WRITTEN REQUEST
Please list every line of the data below that contains the word "Switch". Case counts.

RECORDS FOR THE EXERCISE
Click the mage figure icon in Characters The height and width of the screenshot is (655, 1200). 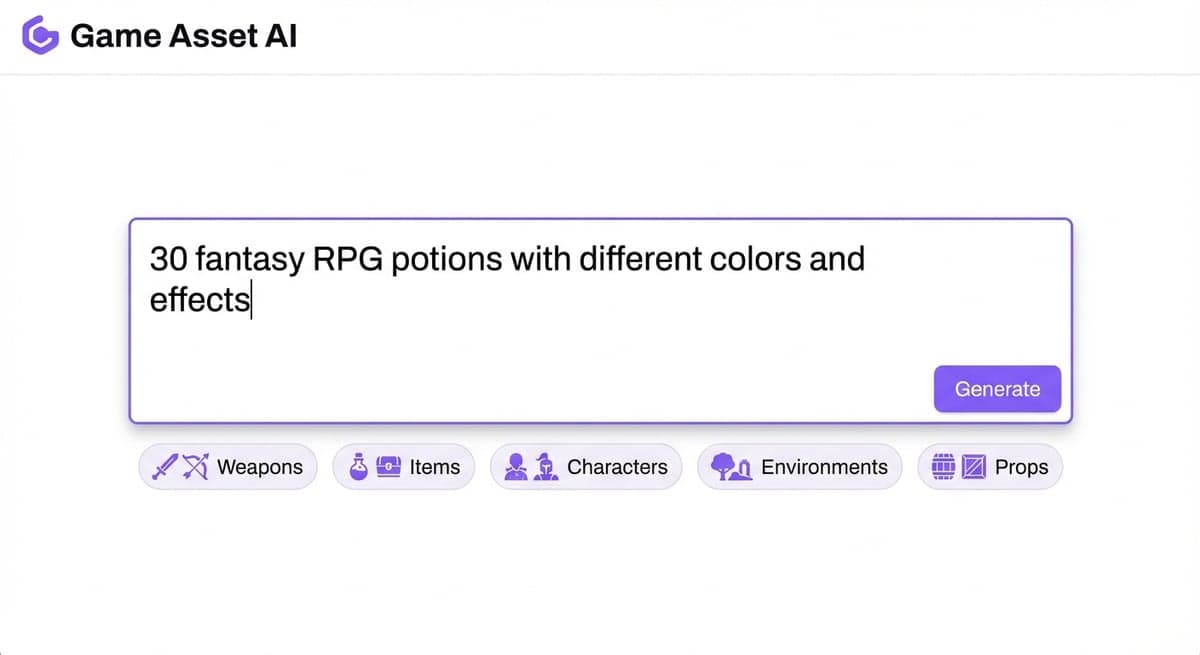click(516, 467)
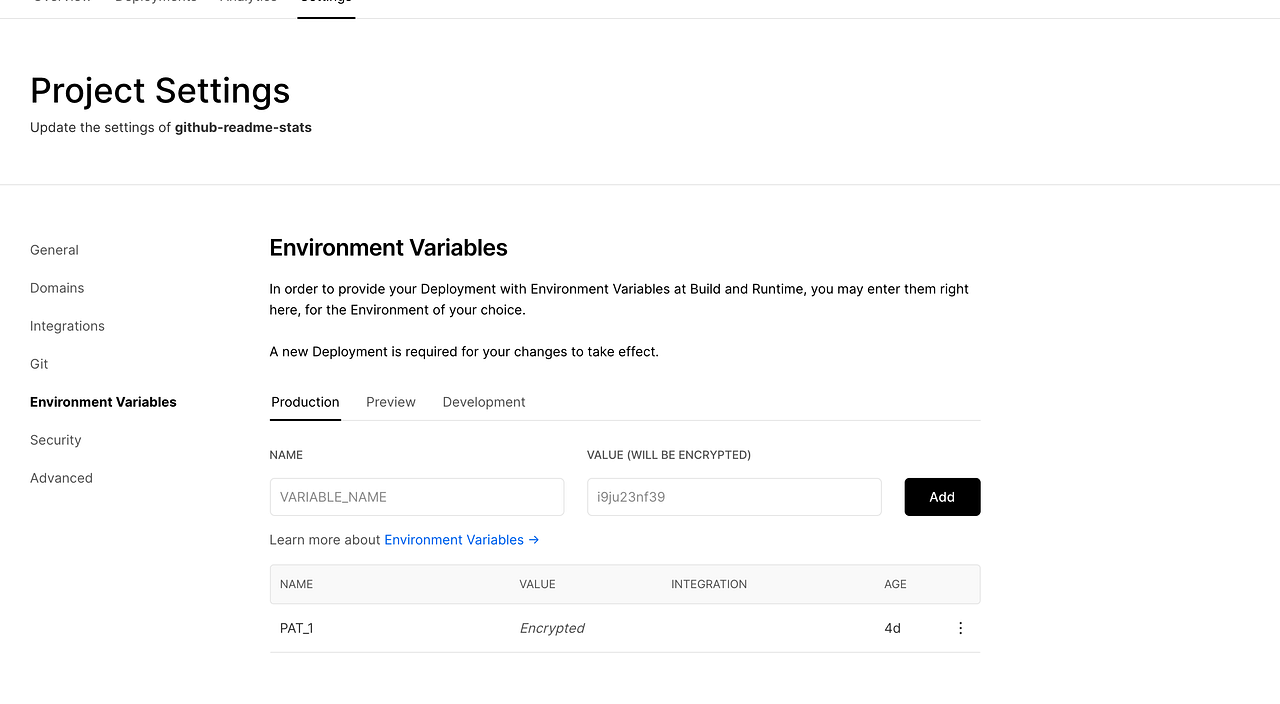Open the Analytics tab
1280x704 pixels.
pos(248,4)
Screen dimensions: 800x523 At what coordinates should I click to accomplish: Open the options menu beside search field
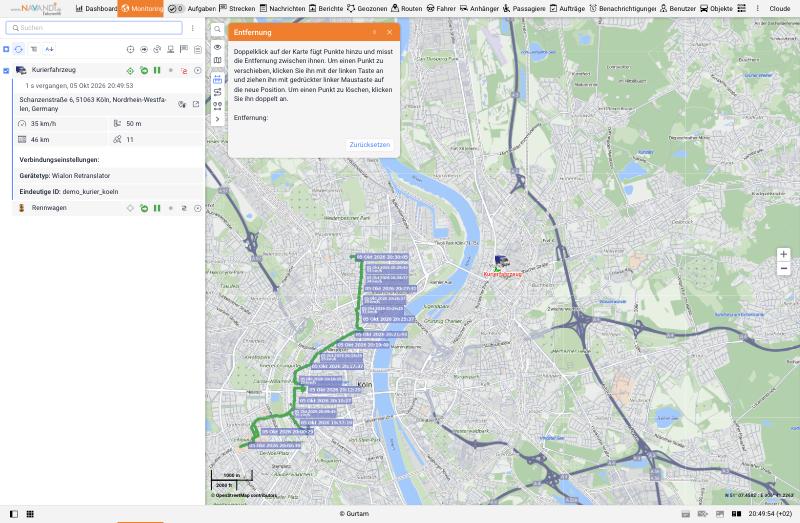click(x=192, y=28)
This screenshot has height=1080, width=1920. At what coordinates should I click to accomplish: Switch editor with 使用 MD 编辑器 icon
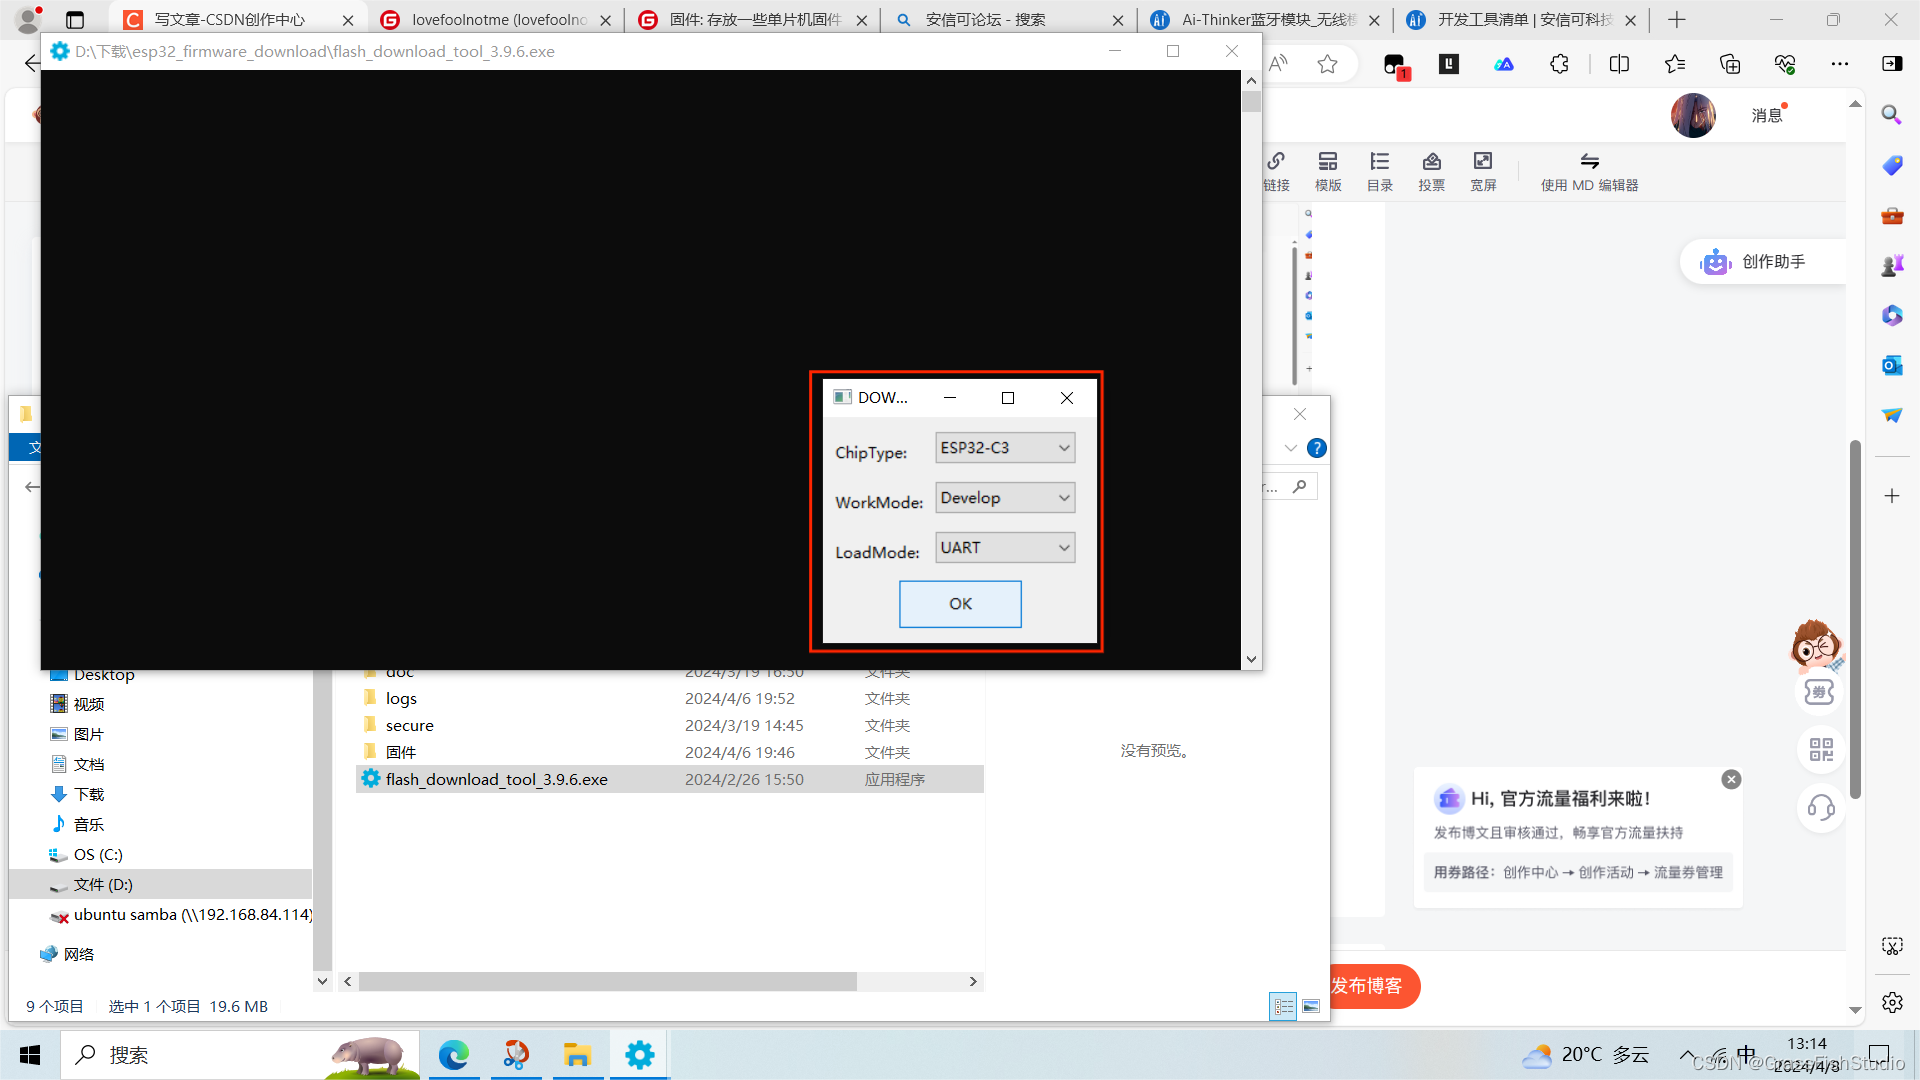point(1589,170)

---

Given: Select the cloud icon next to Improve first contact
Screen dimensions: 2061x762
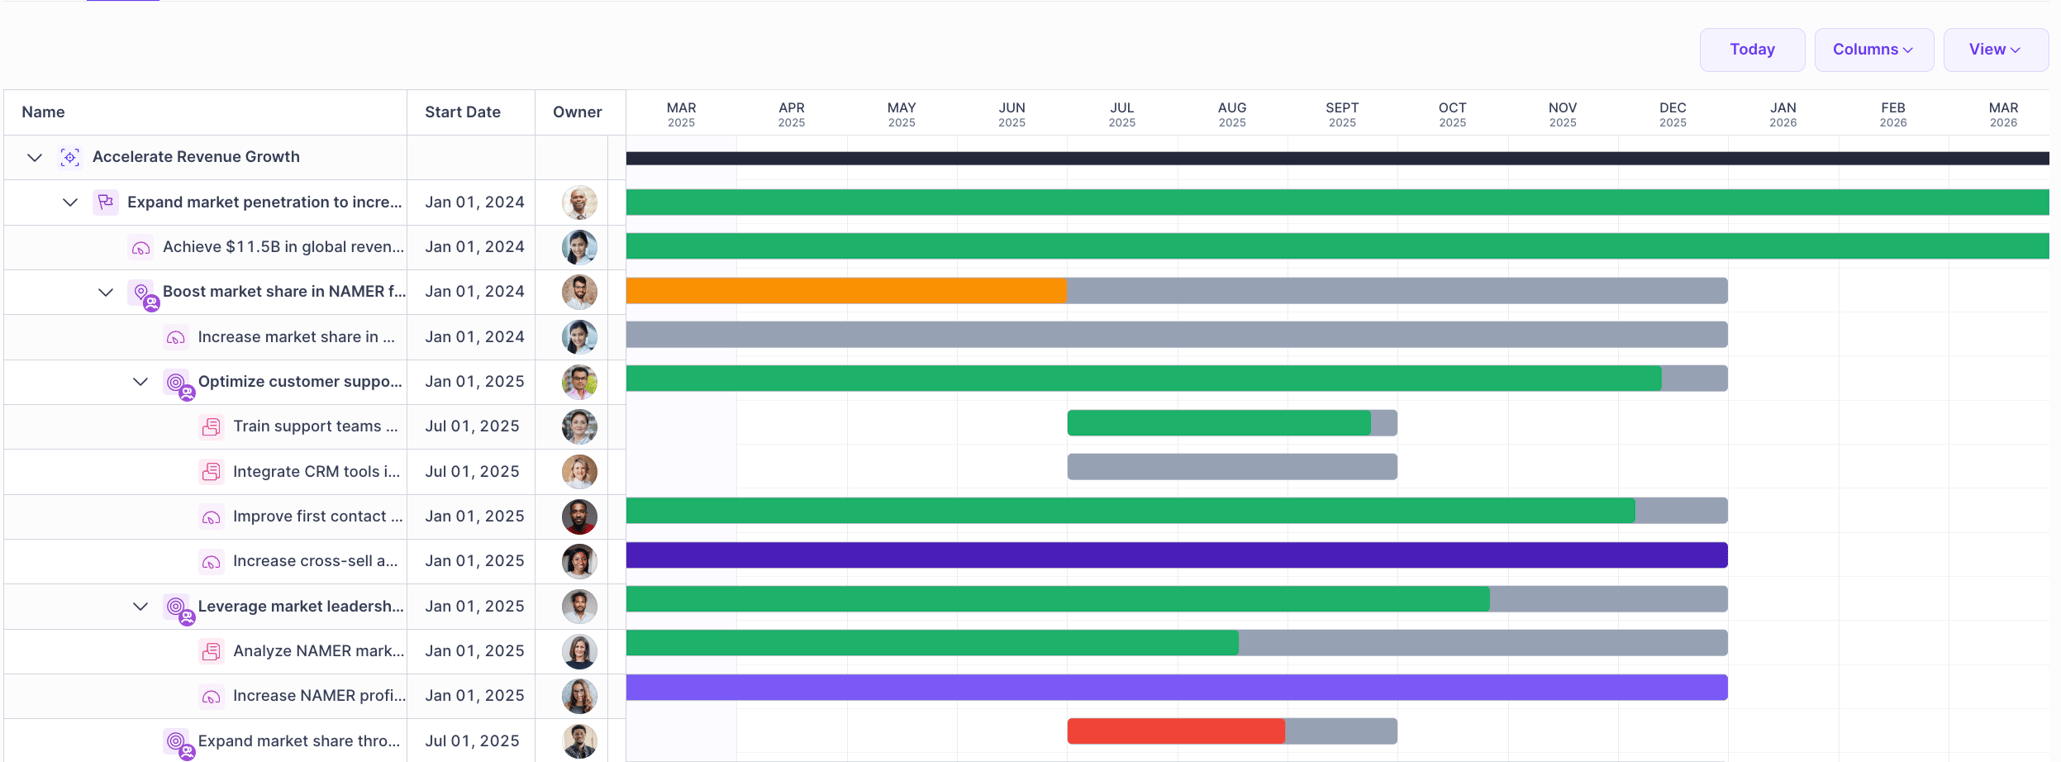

---

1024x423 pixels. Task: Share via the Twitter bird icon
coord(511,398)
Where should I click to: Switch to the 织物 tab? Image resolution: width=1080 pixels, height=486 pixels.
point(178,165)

WRITTEN REPLY
This screenshot has height=1080, width=1920. At what coordinates should I click to accomplish: Switch editor with 使用 MD 编辑器 icon
Where should I click to: Switch to the 织物 tab? Image resolution: width=1080 pixels, height=486 pixels.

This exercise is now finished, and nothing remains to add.